# WORK REQUEST
Please list all lines of the material below in which the string "agent" occurs.

# SUPPLIED MATERIAL
-----

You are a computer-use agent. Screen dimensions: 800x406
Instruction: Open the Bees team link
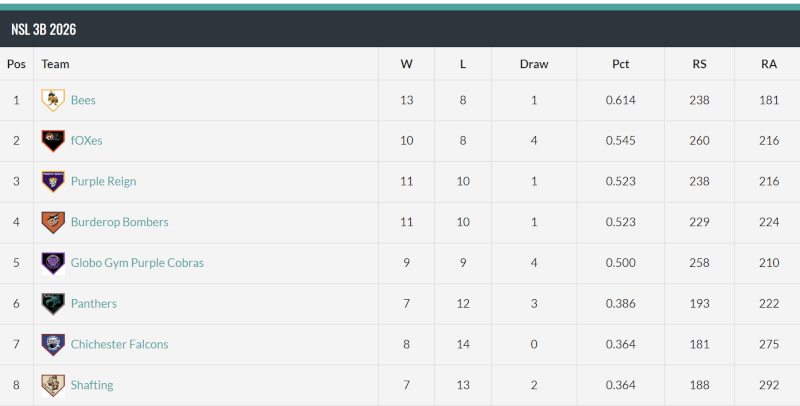83,100
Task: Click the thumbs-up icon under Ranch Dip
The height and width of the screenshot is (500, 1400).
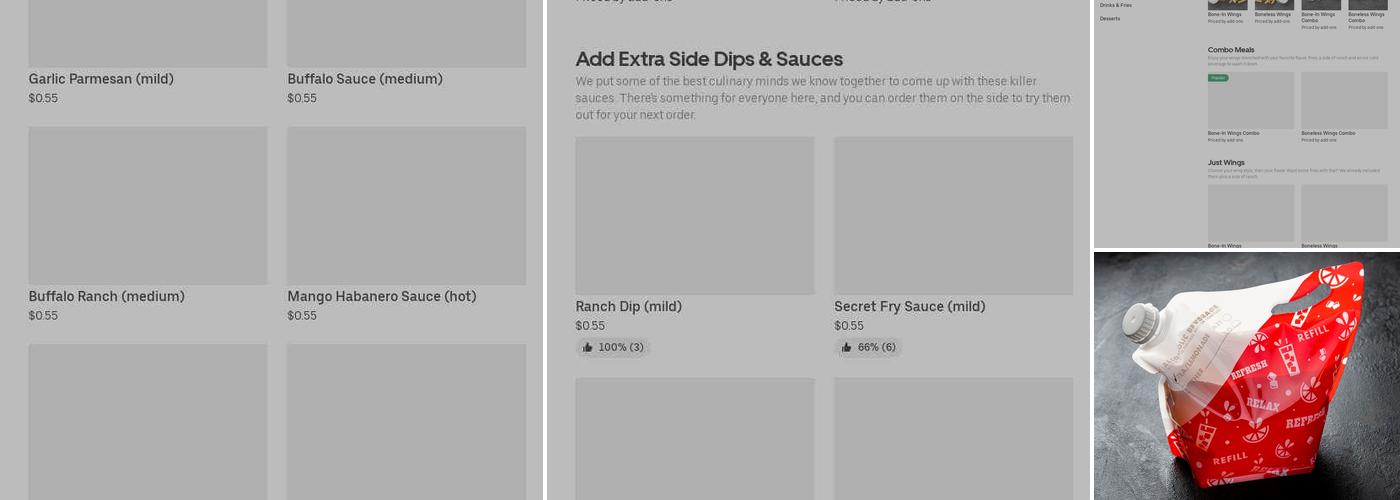Action: [x=587, y=348]
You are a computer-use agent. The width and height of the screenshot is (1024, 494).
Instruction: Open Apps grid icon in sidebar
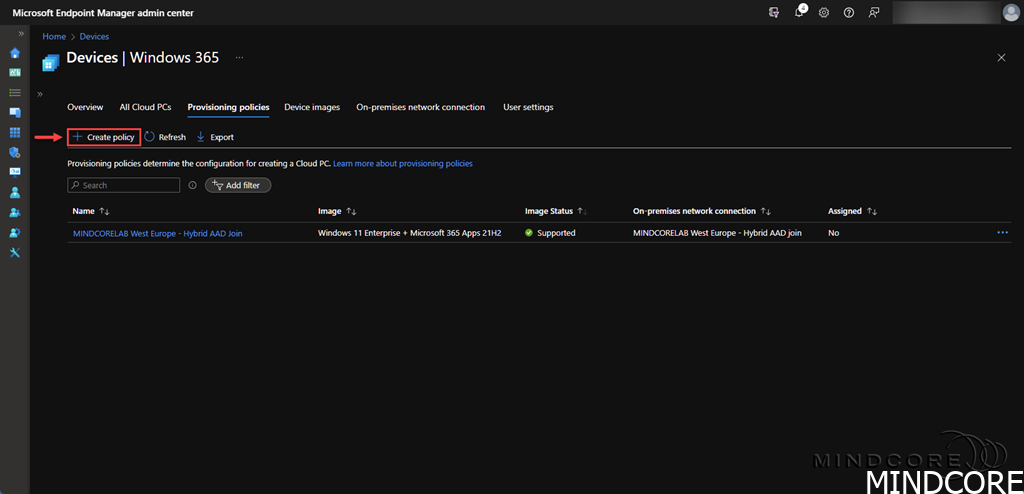coord(15,132)
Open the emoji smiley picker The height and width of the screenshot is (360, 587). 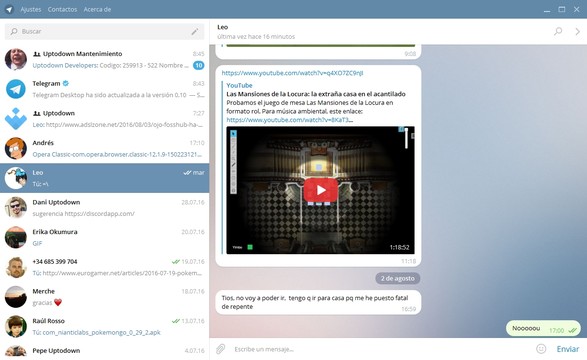click(541, 349)
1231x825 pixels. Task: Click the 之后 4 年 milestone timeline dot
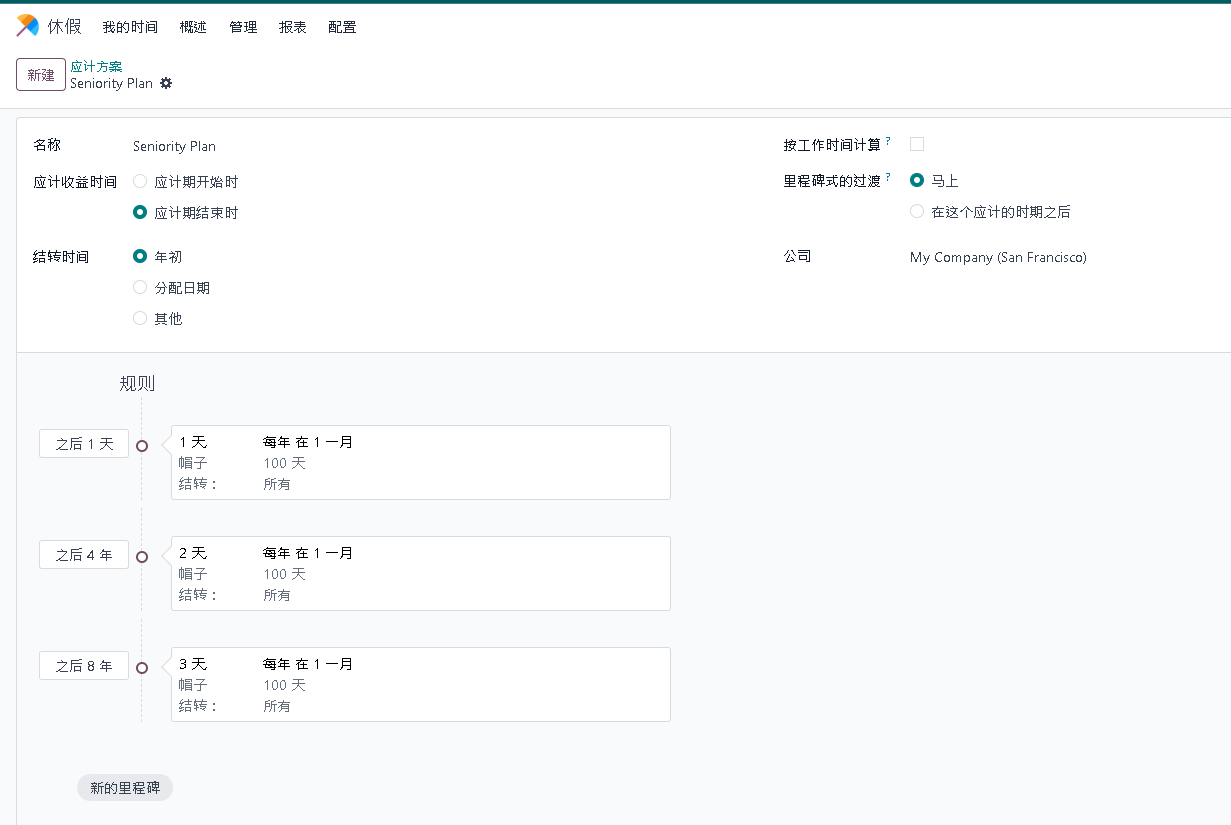[x=142, y=557]
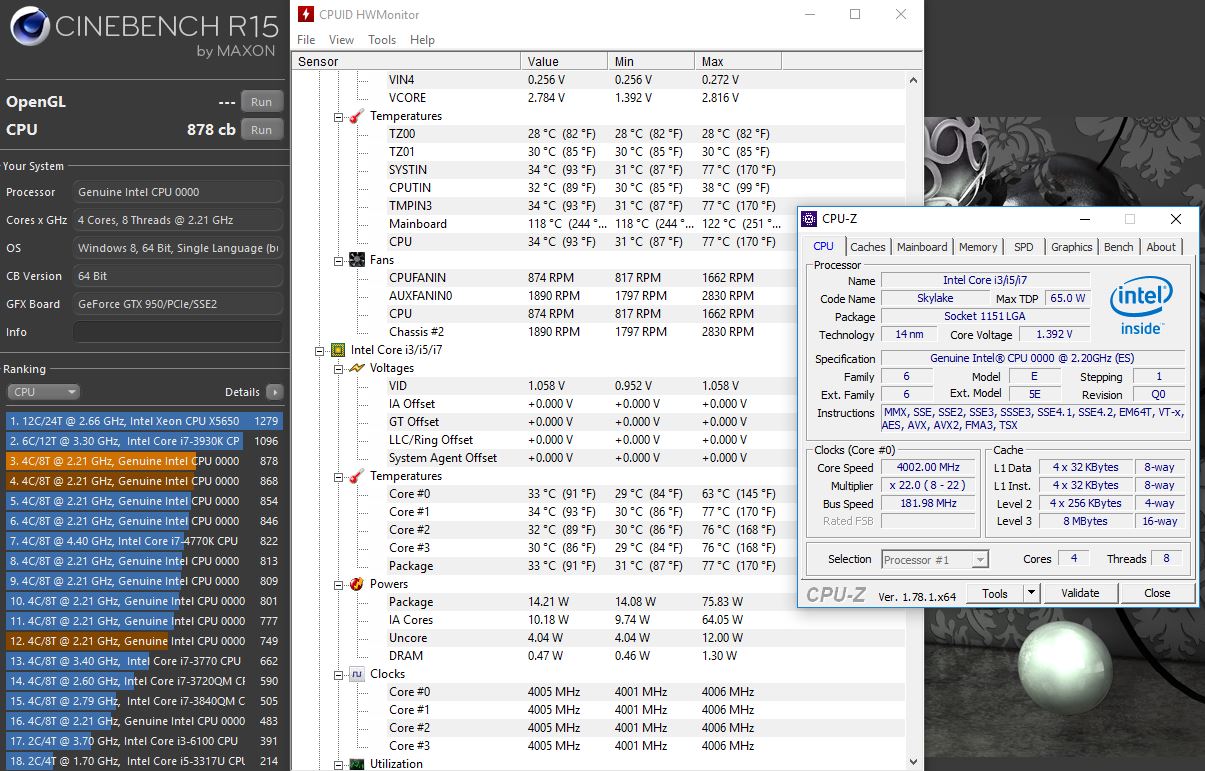Open the CPU ranking filter dropdown
Viewport: 1205px width, 771px height.
(43, 392)
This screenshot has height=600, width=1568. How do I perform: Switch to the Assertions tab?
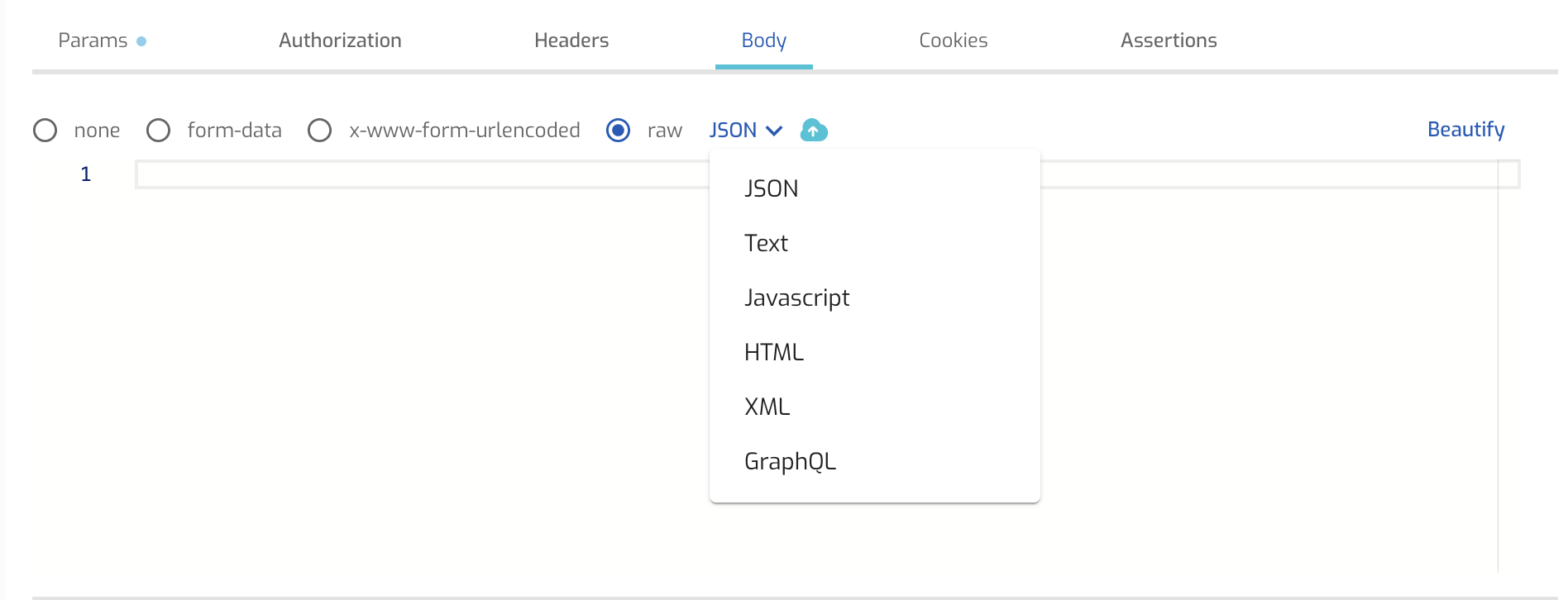coord(1169,40)
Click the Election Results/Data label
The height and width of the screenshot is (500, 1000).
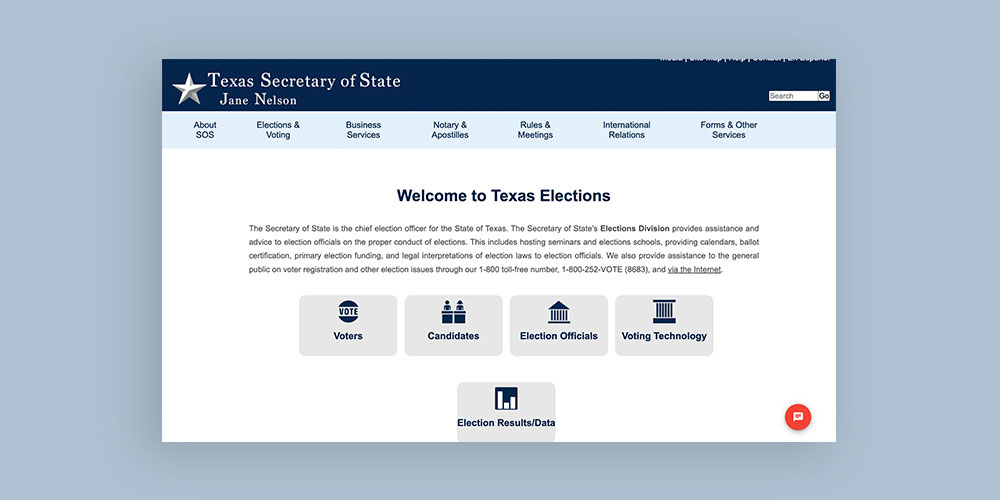(506, 423)
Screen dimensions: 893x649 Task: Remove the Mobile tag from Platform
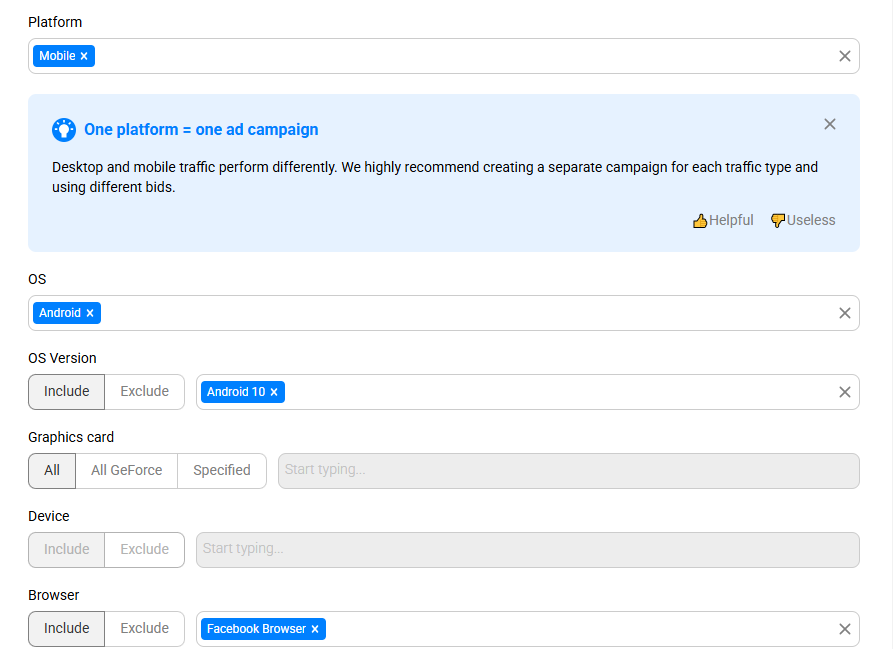click(84, 56)
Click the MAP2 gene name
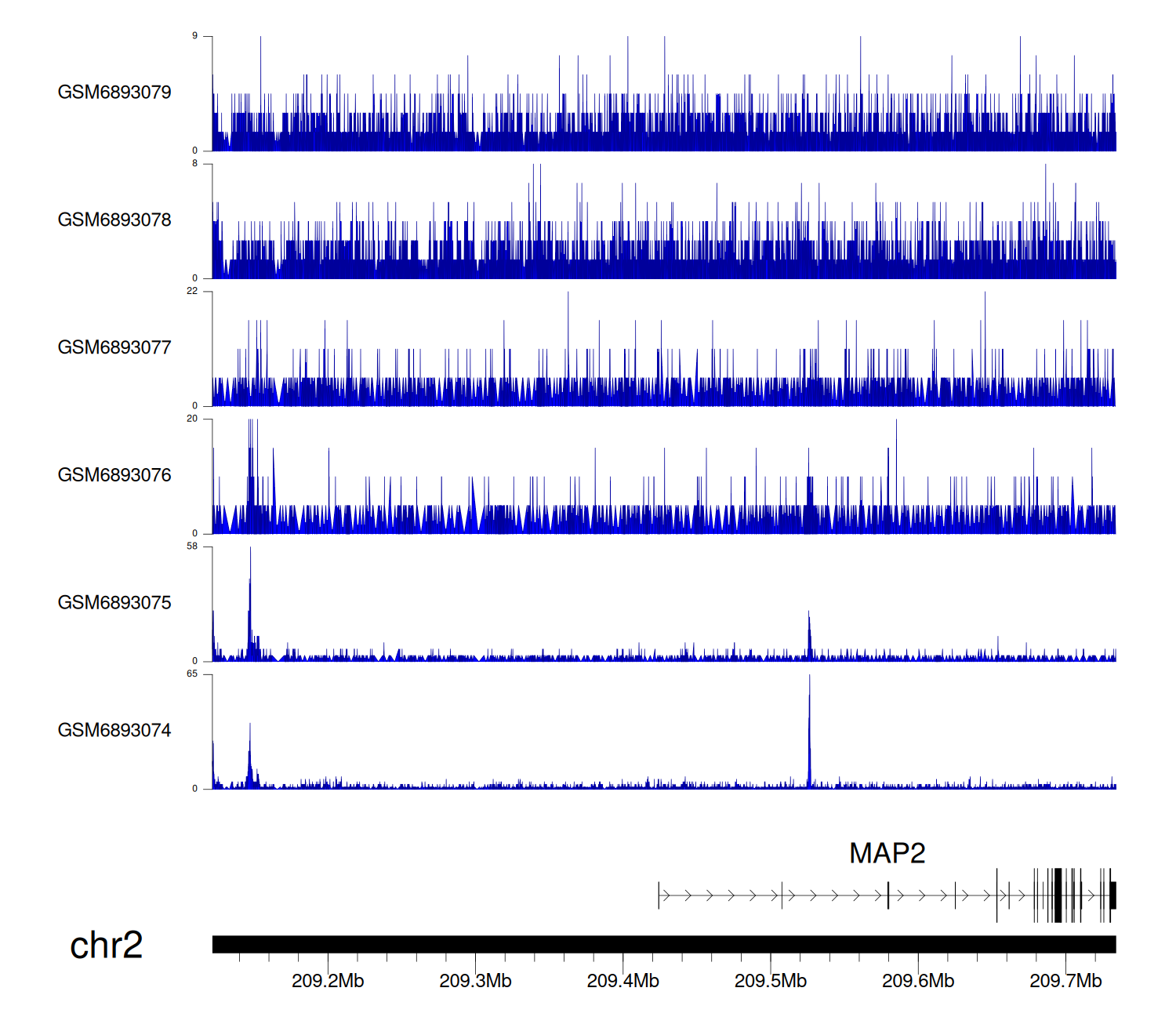Screen dimensions: 1176x1035 [887, 853]
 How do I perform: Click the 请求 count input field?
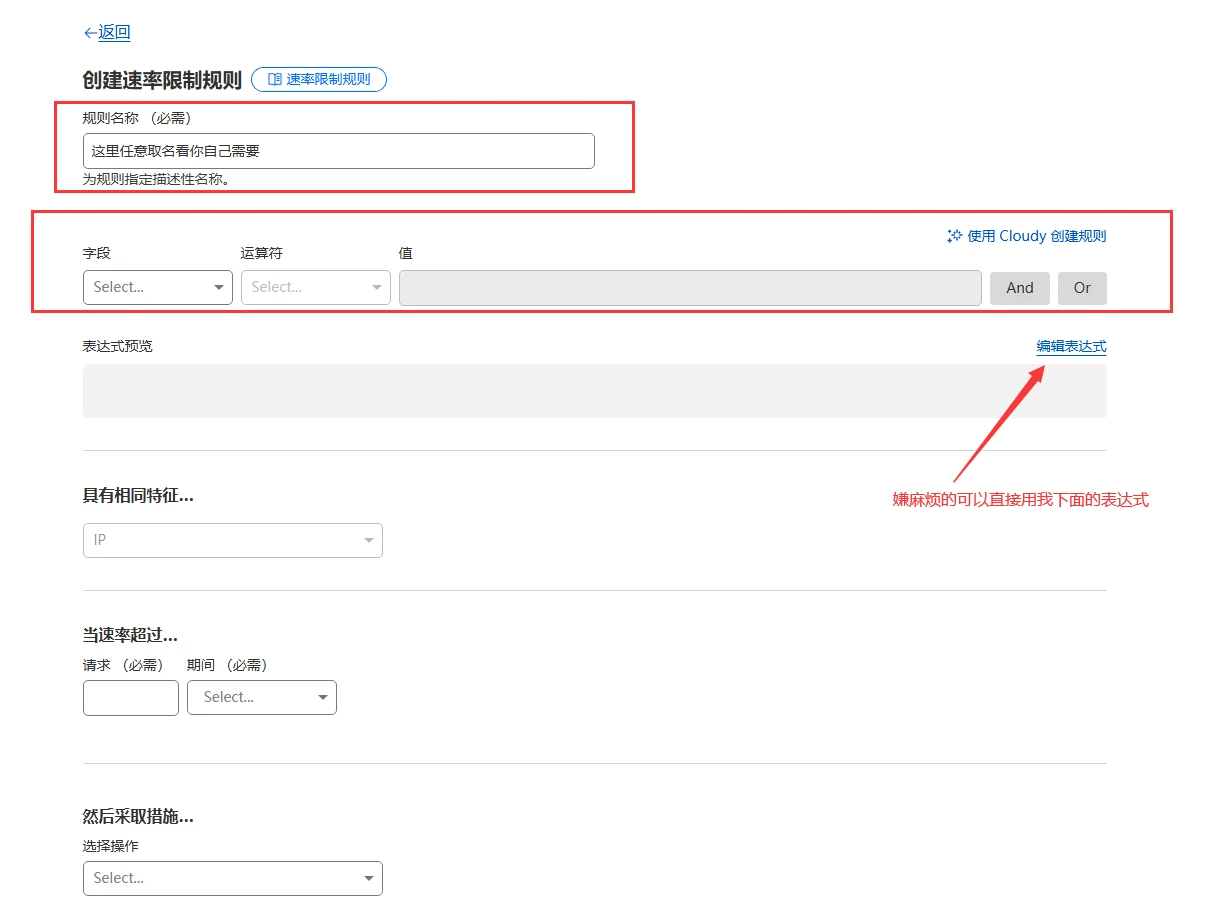click(x=130, y=697)
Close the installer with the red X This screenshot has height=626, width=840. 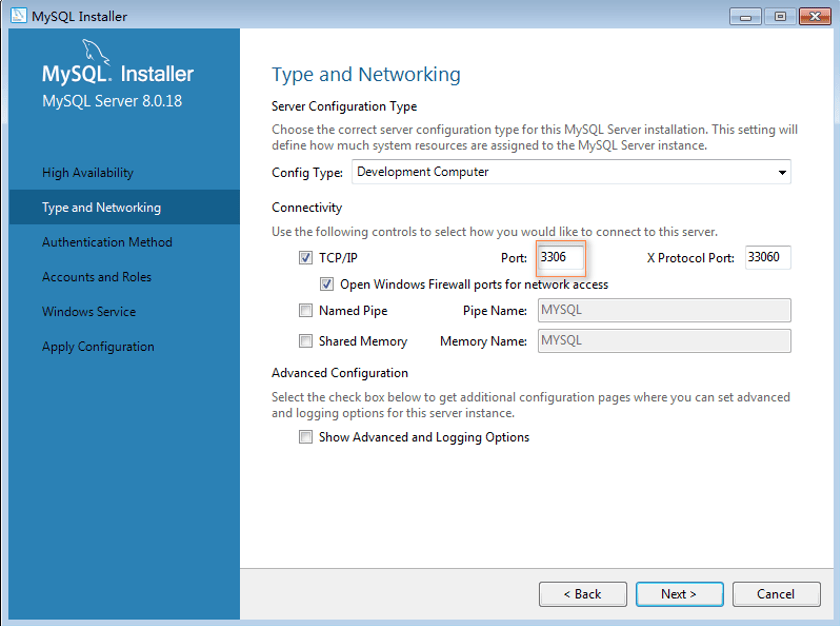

-----

# ANSWER
You are a computer-use agent. Screen dimensions: 800x406
You are a computer-use agent. The width and height of the screenshot is (1024, 494).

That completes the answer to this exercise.